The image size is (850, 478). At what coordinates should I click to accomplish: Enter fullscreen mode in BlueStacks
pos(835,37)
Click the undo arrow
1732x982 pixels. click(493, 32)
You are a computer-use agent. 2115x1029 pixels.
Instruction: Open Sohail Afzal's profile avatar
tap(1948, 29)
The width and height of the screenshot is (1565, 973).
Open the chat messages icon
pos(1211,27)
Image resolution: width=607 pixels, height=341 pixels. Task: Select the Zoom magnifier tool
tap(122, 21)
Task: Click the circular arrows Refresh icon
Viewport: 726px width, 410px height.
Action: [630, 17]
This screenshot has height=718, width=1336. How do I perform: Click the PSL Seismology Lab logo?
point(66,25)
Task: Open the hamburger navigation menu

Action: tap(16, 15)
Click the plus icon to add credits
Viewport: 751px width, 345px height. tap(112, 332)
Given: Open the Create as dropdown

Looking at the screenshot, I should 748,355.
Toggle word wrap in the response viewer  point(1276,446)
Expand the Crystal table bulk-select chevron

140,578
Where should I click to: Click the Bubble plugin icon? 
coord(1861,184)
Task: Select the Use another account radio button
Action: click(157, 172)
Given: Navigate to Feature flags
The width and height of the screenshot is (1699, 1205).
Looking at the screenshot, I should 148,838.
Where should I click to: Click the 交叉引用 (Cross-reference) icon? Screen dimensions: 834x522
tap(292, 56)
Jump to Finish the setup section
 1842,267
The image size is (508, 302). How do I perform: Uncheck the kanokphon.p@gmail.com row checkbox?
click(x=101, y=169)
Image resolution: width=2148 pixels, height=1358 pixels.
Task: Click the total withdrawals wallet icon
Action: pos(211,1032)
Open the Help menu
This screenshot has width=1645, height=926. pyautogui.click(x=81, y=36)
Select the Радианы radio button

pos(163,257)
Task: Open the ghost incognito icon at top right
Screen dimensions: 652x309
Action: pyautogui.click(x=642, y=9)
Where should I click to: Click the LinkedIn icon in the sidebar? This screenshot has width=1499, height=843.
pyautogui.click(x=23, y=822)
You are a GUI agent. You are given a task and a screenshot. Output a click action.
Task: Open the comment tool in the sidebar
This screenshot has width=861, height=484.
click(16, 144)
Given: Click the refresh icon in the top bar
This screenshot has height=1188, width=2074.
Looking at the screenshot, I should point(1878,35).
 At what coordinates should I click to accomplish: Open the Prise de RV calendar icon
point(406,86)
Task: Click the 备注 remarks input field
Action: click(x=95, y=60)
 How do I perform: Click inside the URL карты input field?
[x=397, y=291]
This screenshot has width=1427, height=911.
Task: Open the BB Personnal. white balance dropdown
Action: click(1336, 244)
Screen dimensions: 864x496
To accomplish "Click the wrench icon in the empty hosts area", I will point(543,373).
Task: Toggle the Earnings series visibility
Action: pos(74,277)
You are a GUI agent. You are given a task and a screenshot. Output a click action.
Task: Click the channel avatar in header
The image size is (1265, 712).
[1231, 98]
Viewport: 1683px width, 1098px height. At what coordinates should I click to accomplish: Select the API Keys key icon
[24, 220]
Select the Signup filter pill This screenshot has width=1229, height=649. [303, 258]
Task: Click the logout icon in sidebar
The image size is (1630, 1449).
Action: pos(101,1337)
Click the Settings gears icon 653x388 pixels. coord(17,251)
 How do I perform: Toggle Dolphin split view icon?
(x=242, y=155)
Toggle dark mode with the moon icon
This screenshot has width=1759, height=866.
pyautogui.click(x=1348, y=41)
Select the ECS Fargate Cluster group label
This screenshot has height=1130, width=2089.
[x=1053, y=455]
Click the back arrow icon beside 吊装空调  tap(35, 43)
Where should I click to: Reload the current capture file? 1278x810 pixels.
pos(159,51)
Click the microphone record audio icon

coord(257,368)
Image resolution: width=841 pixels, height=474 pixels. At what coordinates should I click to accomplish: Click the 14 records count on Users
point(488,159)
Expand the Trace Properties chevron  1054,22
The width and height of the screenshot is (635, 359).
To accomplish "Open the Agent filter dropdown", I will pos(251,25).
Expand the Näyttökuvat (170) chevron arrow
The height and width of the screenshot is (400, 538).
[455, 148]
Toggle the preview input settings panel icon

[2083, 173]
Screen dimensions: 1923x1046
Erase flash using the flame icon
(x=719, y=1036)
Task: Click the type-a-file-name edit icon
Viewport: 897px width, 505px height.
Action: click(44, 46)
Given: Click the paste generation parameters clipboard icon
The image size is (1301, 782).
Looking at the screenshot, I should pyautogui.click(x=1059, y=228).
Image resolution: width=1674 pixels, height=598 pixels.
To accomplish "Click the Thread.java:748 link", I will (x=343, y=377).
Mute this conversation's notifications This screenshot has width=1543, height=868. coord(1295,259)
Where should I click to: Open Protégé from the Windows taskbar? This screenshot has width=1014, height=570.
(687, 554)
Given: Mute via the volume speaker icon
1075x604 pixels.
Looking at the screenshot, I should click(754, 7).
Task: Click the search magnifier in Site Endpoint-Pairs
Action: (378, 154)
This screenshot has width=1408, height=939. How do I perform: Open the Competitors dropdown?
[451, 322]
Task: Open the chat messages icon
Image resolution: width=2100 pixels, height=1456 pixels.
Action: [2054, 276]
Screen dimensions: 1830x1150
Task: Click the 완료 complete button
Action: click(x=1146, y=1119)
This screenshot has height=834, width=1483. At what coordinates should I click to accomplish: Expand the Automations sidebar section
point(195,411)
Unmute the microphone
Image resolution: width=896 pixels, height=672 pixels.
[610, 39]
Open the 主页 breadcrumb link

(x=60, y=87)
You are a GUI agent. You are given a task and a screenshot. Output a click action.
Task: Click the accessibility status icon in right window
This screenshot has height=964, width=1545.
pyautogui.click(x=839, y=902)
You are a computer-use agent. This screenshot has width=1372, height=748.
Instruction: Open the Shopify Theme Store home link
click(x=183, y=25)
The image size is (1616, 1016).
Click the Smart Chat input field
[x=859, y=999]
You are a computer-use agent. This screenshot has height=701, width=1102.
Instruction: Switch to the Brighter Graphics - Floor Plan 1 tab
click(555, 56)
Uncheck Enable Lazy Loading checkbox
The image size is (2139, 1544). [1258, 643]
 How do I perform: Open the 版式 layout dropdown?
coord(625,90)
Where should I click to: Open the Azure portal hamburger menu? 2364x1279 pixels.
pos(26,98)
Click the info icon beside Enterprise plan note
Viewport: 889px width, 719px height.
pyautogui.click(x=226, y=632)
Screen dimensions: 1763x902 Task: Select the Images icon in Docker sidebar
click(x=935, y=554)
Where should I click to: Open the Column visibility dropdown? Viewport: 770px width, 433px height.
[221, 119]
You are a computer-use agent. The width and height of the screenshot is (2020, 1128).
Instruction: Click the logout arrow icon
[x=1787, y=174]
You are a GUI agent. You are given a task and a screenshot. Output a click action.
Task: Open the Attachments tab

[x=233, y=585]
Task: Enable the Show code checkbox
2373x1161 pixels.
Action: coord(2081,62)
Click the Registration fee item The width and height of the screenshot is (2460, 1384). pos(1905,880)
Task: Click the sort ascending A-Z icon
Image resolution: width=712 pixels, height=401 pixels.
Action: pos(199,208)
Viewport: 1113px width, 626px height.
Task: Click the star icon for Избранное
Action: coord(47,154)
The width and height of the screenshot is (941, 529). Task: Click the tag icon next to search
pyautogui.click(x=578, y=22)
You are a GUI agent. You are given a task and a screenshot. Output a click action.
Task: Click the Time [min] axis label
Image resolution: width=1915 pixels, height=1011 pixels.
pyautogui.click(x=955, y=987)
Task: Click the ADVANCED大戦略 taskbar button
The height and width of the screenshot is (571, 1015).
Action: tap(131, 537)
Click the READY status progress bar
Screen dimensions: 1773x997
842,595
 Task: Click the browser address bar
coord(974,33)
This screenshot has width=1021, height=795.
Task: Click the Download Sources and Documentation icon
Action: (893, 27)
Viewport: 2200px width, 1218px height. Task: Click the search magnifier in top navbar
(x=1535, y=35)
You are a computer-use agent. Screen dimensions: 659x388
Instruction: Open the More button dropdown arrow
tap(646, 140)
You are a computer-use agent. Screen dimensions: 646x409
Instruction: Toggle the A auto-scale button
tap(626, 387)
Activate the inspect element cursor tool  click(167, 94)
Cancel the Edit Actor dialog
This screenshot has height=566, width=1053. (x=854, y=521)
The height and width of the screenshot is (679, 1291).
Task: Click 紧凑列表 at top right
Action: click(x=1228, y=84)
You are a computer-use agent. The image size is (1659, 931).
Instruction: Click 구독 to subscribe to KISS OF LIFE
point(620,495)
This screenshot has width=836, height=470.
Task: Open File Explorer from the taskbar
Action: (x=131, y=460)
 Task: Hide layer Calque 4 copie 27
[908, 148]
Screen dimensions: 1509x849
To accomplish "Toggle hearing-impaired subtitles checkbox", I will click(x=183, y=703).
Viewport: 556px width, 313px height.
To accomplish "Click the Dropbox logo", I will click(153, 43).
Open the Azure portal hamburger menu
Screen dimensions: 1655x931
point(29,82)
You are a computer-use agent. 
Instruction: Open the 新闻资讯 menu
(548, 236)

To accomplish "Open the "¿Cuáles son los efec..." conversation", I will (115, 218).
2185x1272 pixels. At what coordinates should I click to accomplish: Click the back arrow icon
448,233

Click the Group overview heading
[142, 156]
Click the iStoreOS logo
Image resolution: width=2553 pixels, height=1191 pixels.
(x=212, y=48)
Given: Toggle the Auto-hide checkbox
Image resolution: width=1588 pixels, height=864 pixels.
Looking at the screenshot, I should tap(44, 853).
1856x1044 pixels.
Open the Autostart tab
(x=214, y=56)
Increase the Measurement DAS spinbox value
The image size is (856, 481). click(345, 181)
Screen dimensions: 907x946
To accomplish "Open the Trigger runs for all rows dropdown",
****************************************
--- Work order ---
Each line of the data that includes "beside" should be copied.

--- Response area ---
Click the back arrow icon beside 吊装空调  tap(35, 43)
Click the info icon beside Enterprise plan note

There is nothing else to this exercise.